INSTRUCTIONS FOR THE TASK: Nothing outside the lines below from the one containing "Task: Click the 导出结果 button" through the one containing "The image size is (591, 286)." is to be printed; print those exactly, ends included, and drop the pictures.
##### ENTRIES PROVIDED
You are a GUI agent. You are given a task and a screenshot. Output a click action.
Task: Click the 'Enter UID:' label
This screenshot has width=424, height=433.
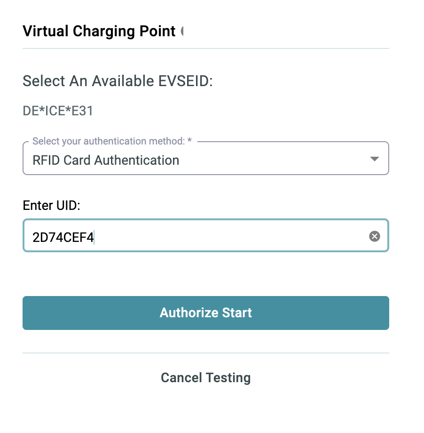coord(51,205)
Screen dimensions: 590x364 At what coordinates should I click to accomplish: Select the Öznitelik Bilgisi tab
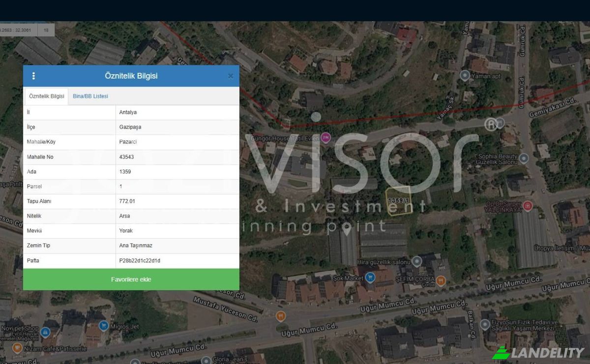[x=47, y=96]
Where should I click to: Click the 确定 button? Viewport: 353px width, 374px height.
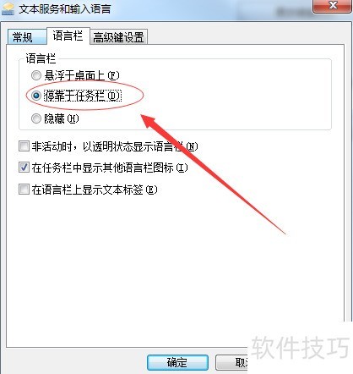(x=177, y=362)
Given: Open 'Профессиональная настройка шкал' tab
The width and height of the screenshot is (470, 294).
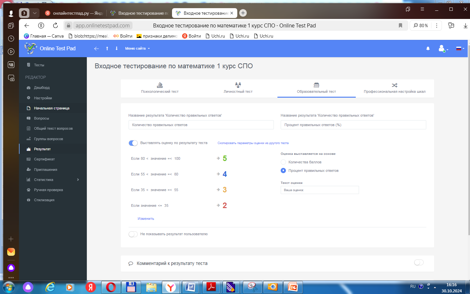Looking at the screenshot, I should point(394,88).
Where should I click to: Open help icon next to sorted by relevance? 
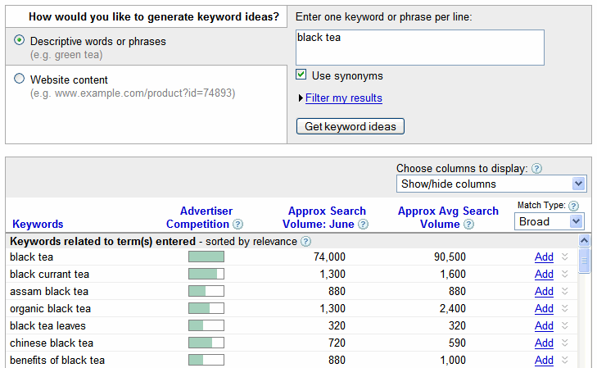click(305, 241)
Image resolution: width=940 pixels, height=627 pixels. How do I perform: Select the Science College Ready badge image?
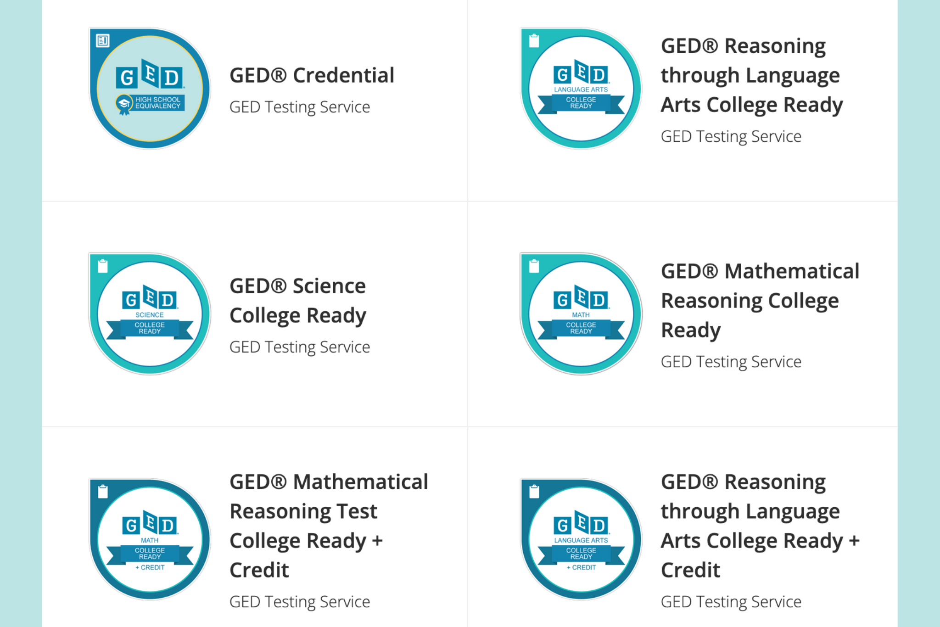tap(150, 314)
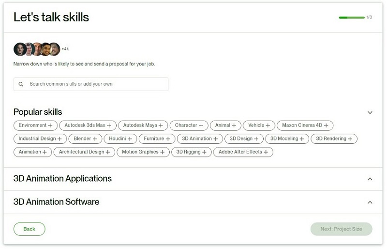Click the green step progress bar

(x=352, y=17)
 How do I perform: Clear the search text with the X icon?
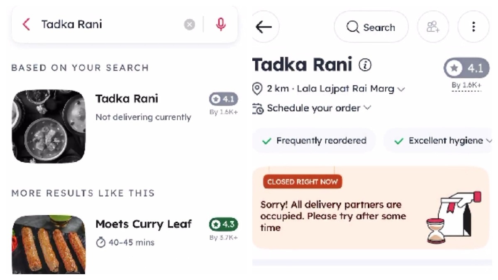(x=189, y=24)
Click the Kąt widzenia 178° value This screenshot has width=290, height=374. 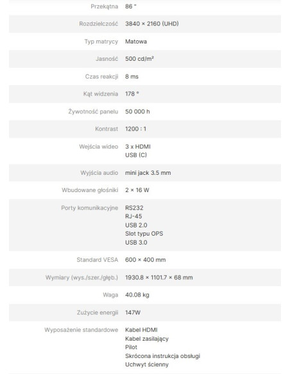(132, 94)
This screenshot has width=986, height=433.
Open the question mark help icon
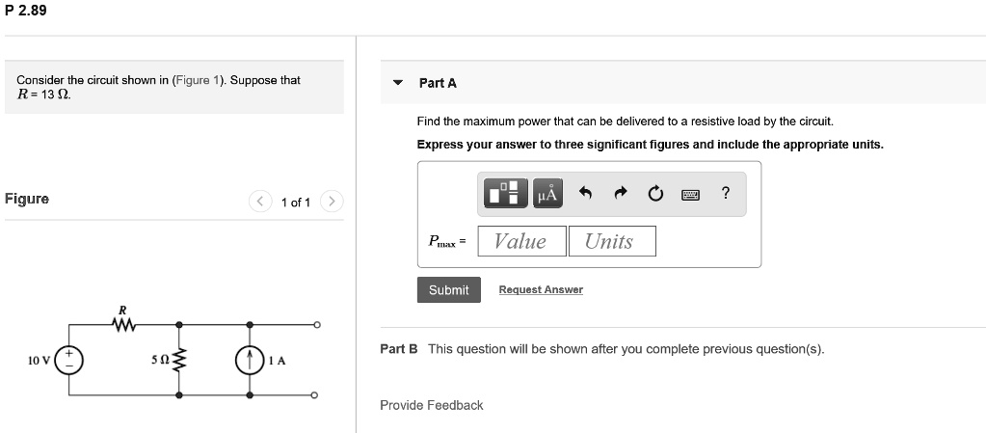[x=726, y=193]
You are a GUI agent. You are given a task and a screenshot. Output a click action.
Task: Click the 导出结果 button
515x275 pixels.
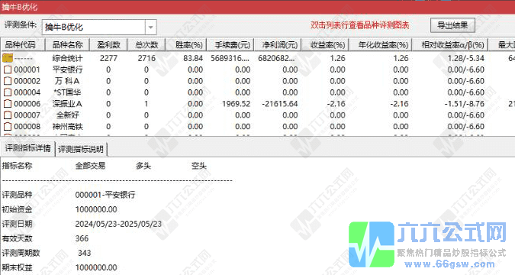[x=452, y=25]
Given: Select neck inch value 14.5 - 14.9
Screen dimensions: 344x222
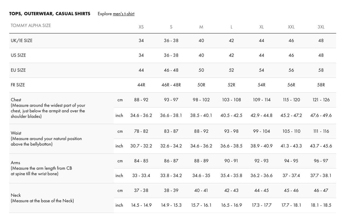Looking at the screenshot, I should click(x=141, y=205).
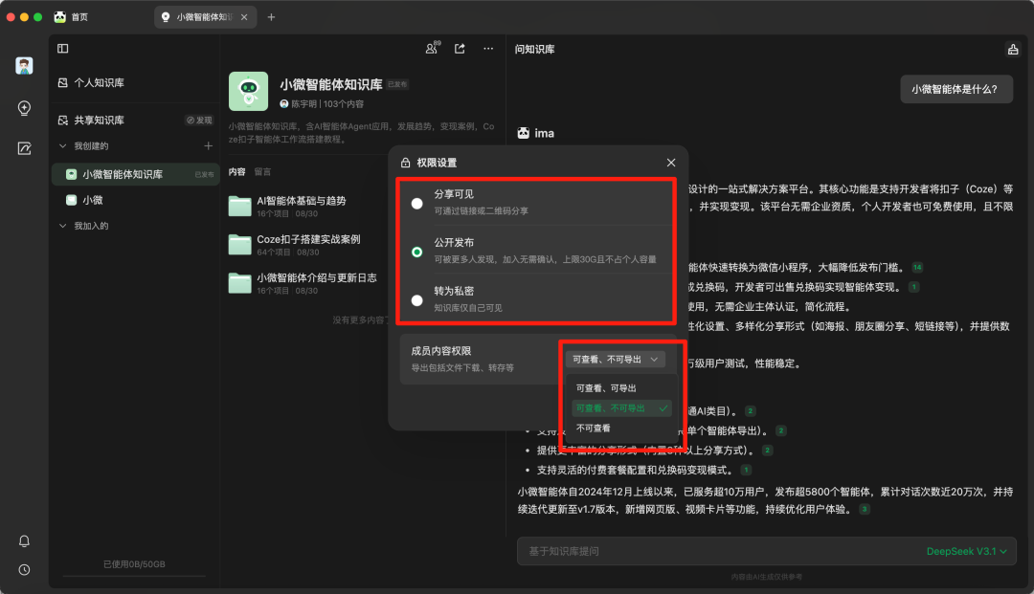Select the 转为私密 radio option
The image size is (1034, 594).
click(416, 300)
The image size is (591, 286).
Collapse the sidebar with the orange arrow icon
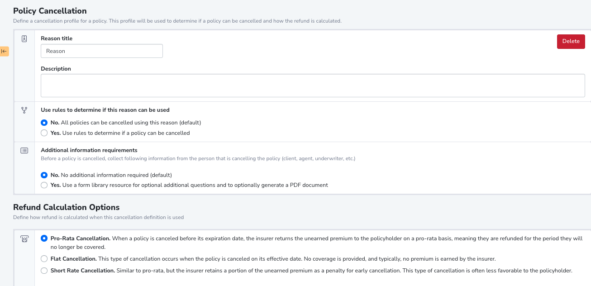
##########
ANSWER BOX:
Task: Click the 导出结果 button
515x275 pixels.
[x=452, y=25]
Given: Select neck inch value 14.5 - 14.9
Screen dimensions: 344x222
Looking at the screenshot, I should click(x=141, y=205).
Select the 转为私密 radio option
The image size is (1034, 594).
click(416, 300)
The image size is (591, 286).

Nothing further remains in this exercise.